── EXERCISE MATERIALS ──

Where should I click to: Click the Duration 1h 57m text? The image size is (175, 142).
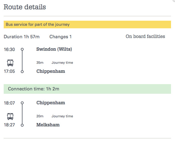(22, 37)
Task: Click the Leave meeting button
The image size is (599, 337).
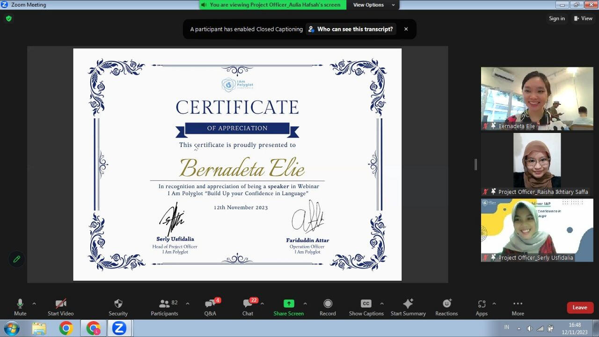Action: click(580, 308)

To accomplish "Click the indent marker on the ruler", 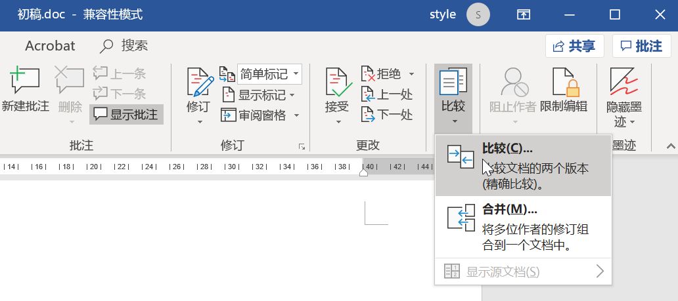I will point(365,172).
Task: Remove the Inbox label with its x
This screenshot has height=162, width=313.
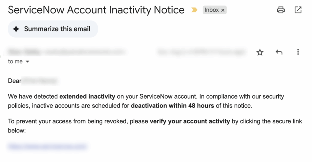Action: click(x=223, y=10)
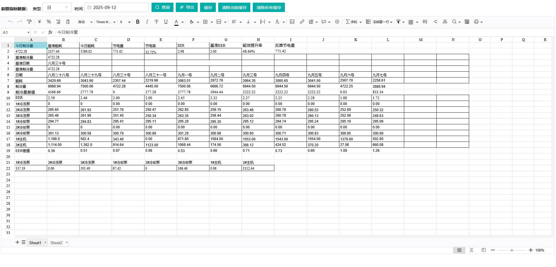Apply strikethrough to the selected cell

point(156,22)
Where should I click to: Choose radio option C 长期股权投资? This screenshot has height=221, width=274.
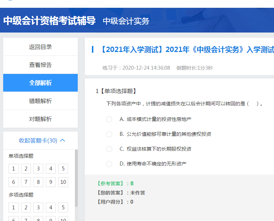[x=109, y=149]
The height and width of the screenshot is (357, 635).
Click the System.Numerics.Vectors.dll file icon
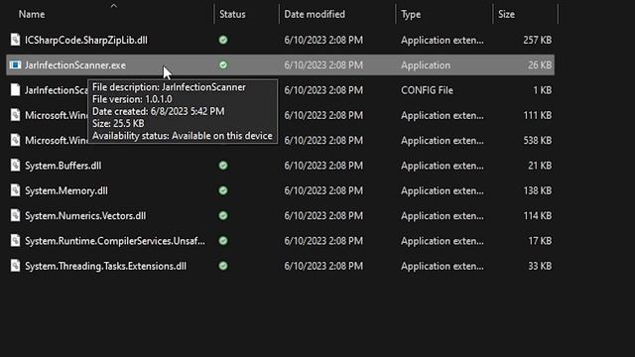point(15,215)
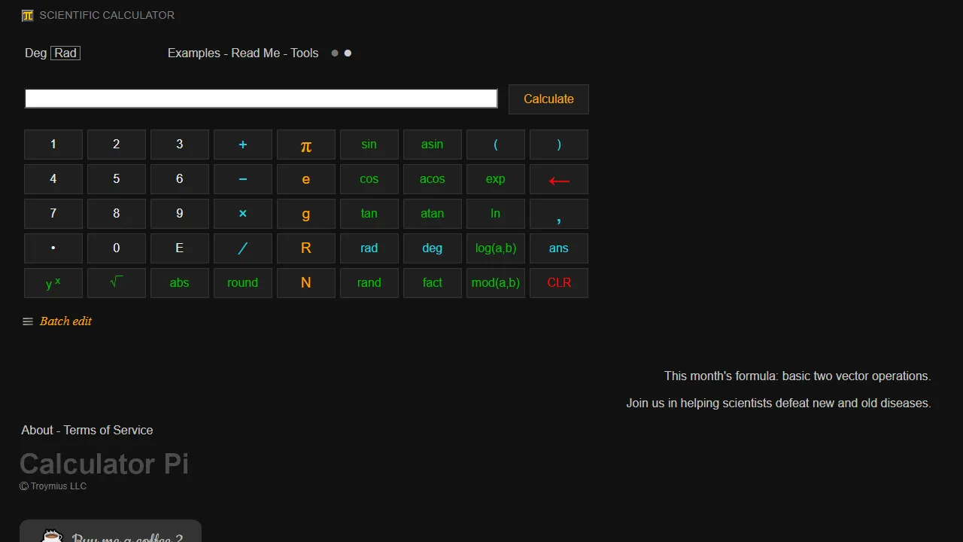
Task: Click inside the expression input field
Action: click(261, 98)
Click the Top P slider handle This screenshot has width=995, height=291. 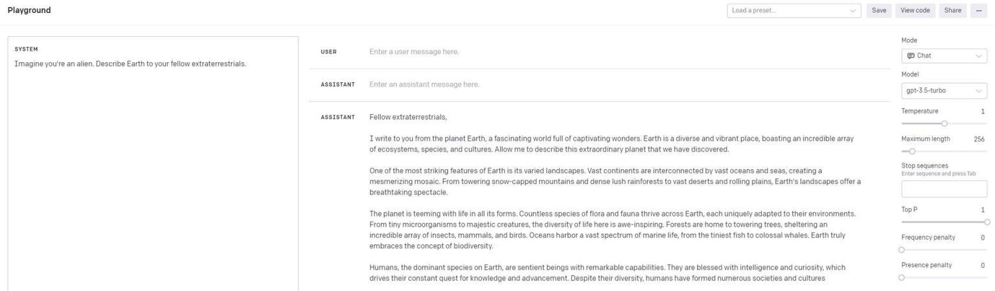[987, 222]
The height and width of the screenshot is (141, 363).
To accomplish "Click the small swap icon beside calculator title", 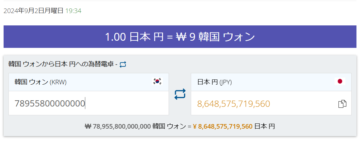I will click(x=123, y=64).
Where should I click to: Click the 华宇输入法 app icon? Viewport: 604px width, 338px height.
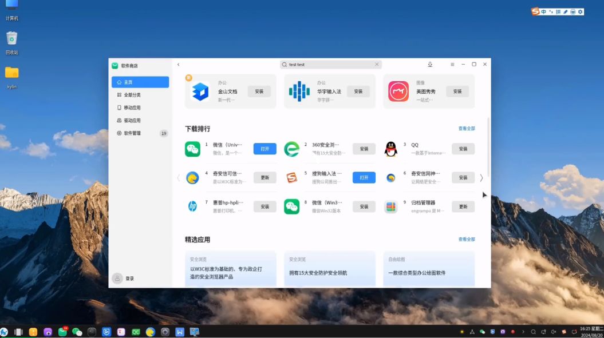(x=299, y=92)
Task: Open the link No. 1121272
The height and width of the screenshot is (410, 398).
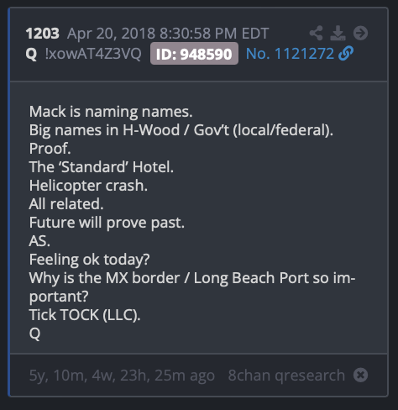Action: click(x=290, y=54)
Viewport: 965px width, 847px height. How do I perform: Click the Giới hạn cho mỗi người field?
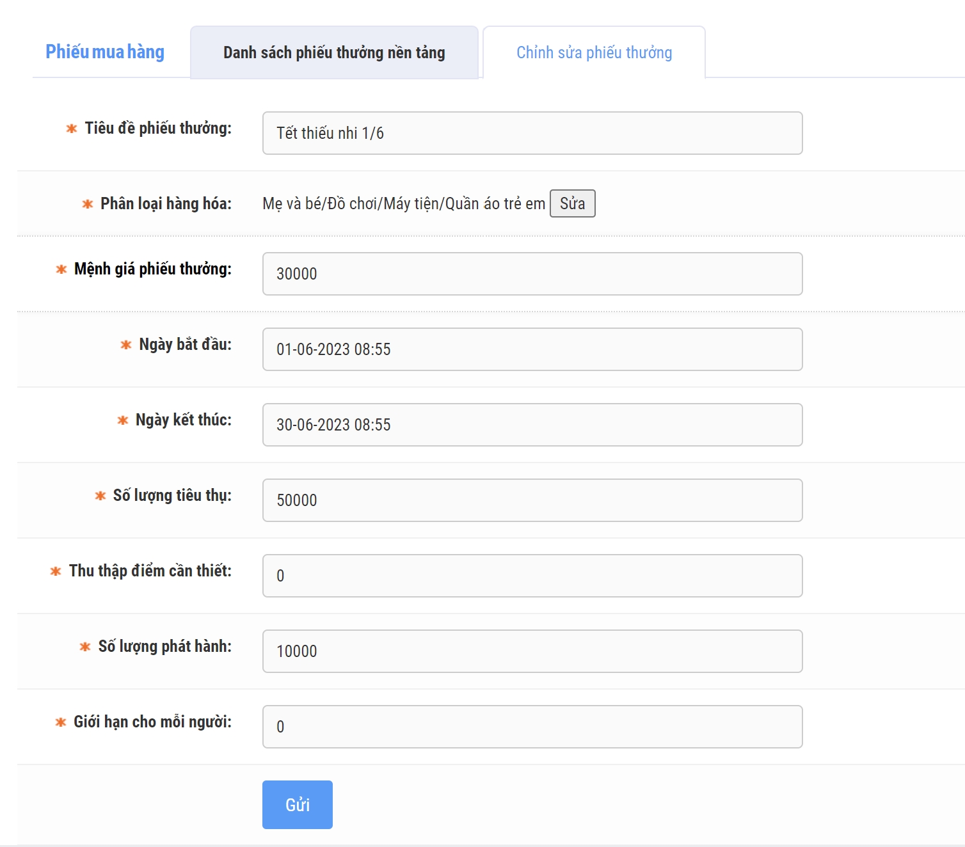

───

### WHAT TO DO
Please write out the lines above, beginning at the line with "The height and width of the screenshot is (410, 398)." and ending at the last line of the records, exactly as they appear and without pictures.

### EXPECTED OUTPUT
The height and width of the screenshot is (410, 398).
Action: click(x=290, y=54)
Viewport: 965px width, 847px height. How do I perform: Click the Giới hạn cho mỗi người field?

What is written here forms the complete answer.